April meanwhile saw EY plan to double the size of its UK and Ireland consulting practice in the next four years, backed by £75m of investment.
But another TV interview, this time with Bill McDermott, the usually hopeful CEO of ServiceNow, showed an apparent shift in attitude from the exec.
“You’re going to see the headwind of the dollar right now against well-known technology brands,” McDermott warned in the interview. “No one’s going to outrun the currency right now.”

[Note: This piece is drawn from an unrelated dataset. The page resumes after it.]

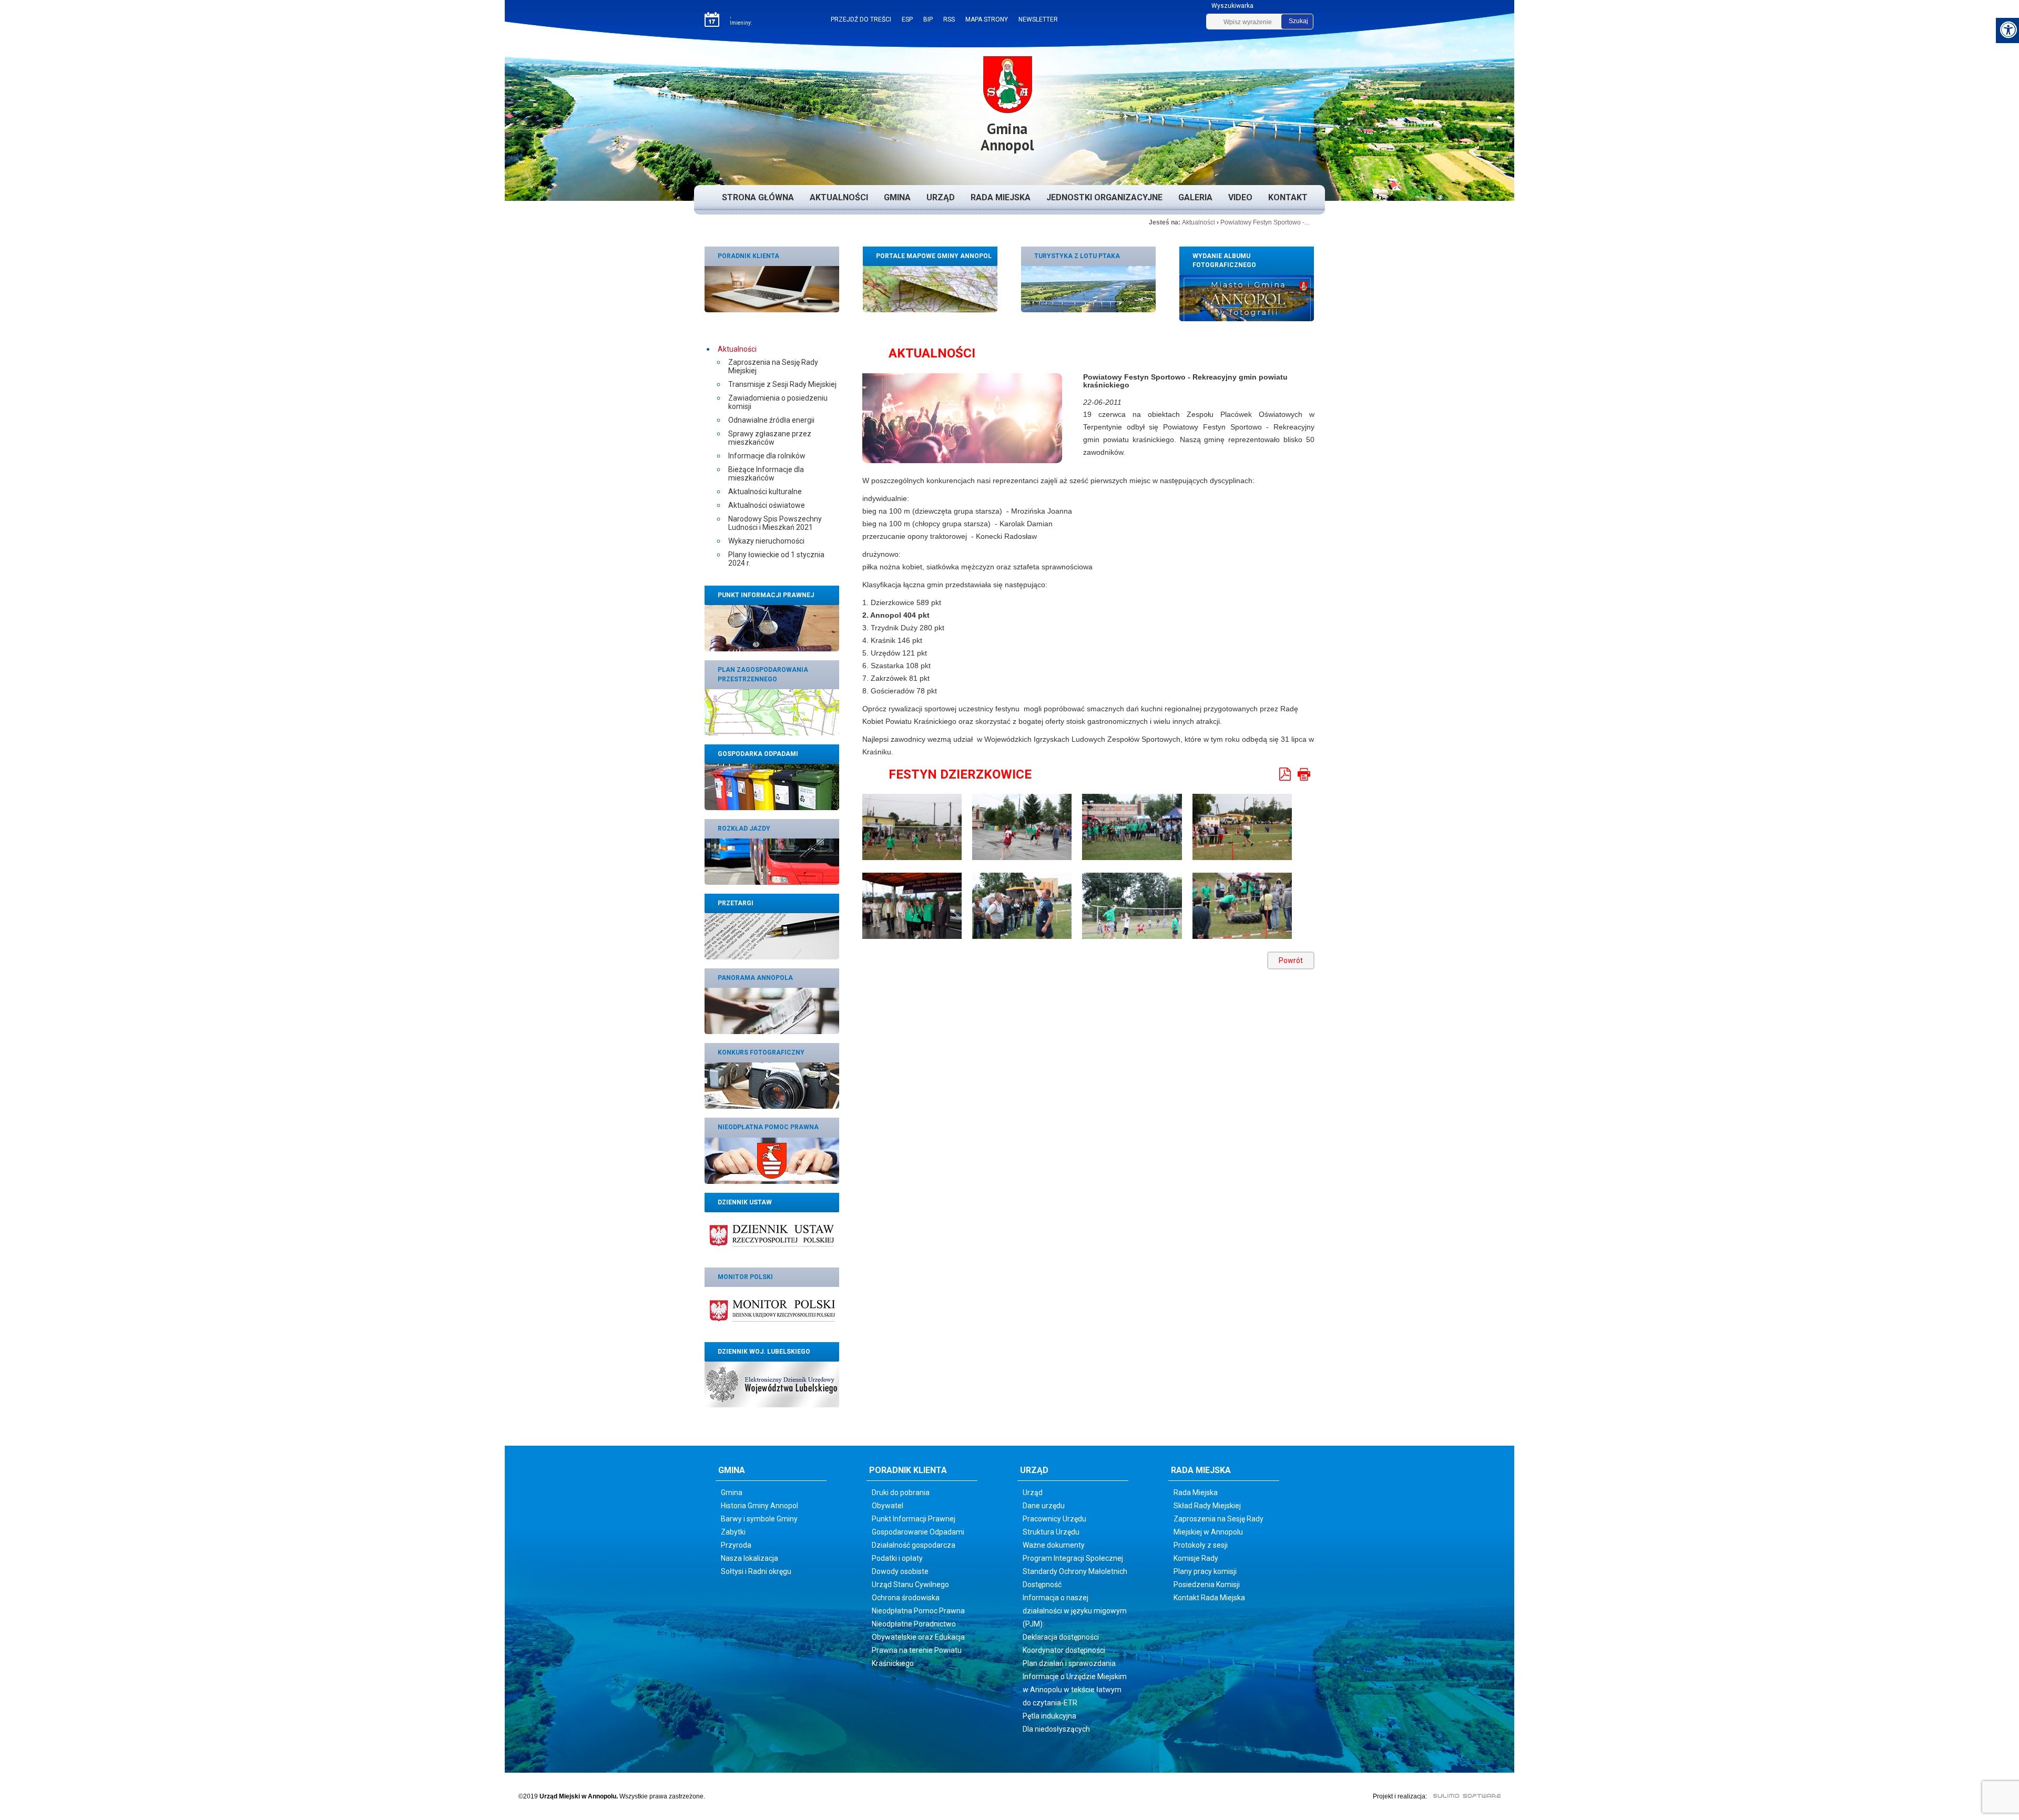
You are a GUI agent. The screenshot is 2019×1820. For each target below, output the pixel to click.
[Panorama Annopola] (772, 1010)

The ServiceNow leader had been more optimistic judging by recent quotes. The reaction to his latest remarks? Company shares fell by 13 percent yesterday, despite McDermott’s quotes being industry-focused rather than ServiceNow-centered. According to CNBC, the company is in “a quiet period” ahead of reporting its latest quarterly earnings on July 27.
Unlike SAP, ServiceNow is yet to slash costs and freeze hires. But is it only a matter of time before the company falls in line with SAP and the rest of enterprise tech? We may find out by the end of July.
The real question is whether the current downturn is a blip or here to stay. I put the question about the present ennui to Laura Petrone, principal analyst in thematic research for GlobalData.
“Following Google and Microsoft’s announcements, there is a sense of post-COVID restructuring and ’employment ennui’, as you say. But I think there is also a tendency to overreact and compare these changes to the hiring boom of the pandemic, which was an exceptional situation, especially for ecommerce companies like Amazon.”
In Petrone’s view, the current situation needs to be seen through a pandemic prism: as the analyst says, COVID-19 highlighted the central role that the tech platforms play in modern life, with companies like Amazon, Apple, Google, Meta, and Microsoft being big beneficiaries of the pandemic from both a consumer and enterprise perspective.
“The first 12 months of the COVID-19 pandemic were extremely successful: they made about a quarter of a trillion dollars in profit in that time. These figures will be difficult to match anytime soon and the past few months have seen the value of tech stocks drop to their lowest levels since the financial crisis, reflecting concerns over Chinese supply chains and the Ukraine war.
“But despite these concerns, most of the results from Big Tech were pretty solid.”
Petrone also makes mention of Amazon’s recent promise to create more than 4,000 permanent jobs in the UK, to become one of the country’s top employers. While on first glance this may seem like a strong step for consumer tech, it’s worth bearing in mind those jobs will also include hires for AWS.
The pandemic’s consumer wins came alongside the video meeting boom for Zoom and Microsoft Teams. Consumer and enterprise profits saw Big Tech profit off the back of COVID-19, with money from both sides all going back to the same piggy bank.
That’s still the case now, especially with the blurring of lines between consumer and enterprise continuing with the rise of home working. It may be the case that companies excelling in both fields may weather the current storm, if it can be called one.
Those enterprises that aren’t doing so well may restructure to chase both targets or chase them in tandem with more intensity than usual, especially if looking to emulate COVID highs.
Arguably those highs are making current lows look worse than they really are.